Treat your submission requirements as a negotiation with your supervisors, not a question. Your supervisor likely has your best intentions at heart, but perhaps have a higher threshold for what they consider necessary for submission. In many cases, “getting the PhD passed” might not require everything your supervisor suggests. You need to listen to their advice and consider it, but negotiate what you really need done.
Perhaps you’re supervisor suggests you need an additional study prior to submitting the thesis — but do you actually? There are many reasons a supervisor might suggest this, and you need to determine whether you think it is reasonable. You certainly don’t want to get an examiner demanding more work, but a thesis doesn’t need to solve every problem either.
Hi [Professor] I’ve spent some time thinking about it, and I wanted to further discuss whether an additional experiment/study is required for me to complete my thesis. I’ve taken a look at several other theses from the school, and while there are some with 6 experiments, I have seen several from this University which only included 3 studies. I believe my studies are detailed and sufficient for fulfilling my doctoral requirements. Do you think that our review team would require an additional study?
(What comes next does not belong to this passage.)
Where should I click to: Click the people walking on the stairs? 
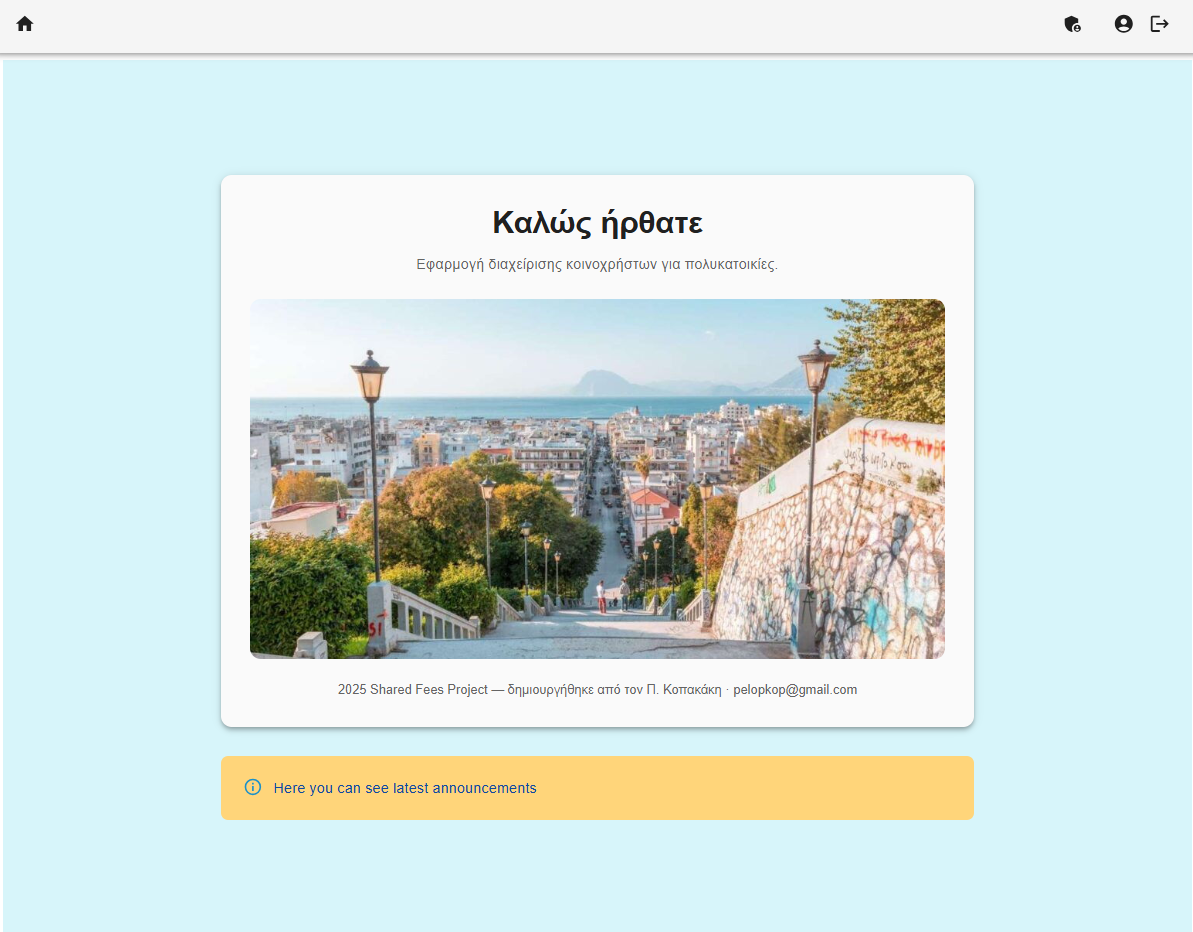click(611, 596)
Do you think I am unable to draw appropriate conclusions in my general discussion without this study?
If you have multiple supervisors, I suggest meeting them independently and getting a few different perspectives.
Collect Your Materials
To work most efficiently, you need everything (notes, data, drafts) easily accessible. To maximise every minute of my focus time, I needed to reduce all setup and search time. I had a single folder called “Thesis” which contained my notes, drafts, figures etc. I had individual word documents for each chapter (waiting to be merged into a grand document ~1 month before submission). This dramatically helps version control.
Make sure you collate all your notes and writing from across your entire candidutre, these may be very helpful at a moment when your mind is very full. My notes were stored in Emacs and OneNote, and I spent a lot of time finding early drafts and ideas (which ended up being very useful for early chapters).
Keep a binder/clipboard of all your notes, scribbles, ideas and drafts on hand. Try and make sure that it reflects material that you need to get the thesis done.
The Writing Process
Experiment with multiple time management methods.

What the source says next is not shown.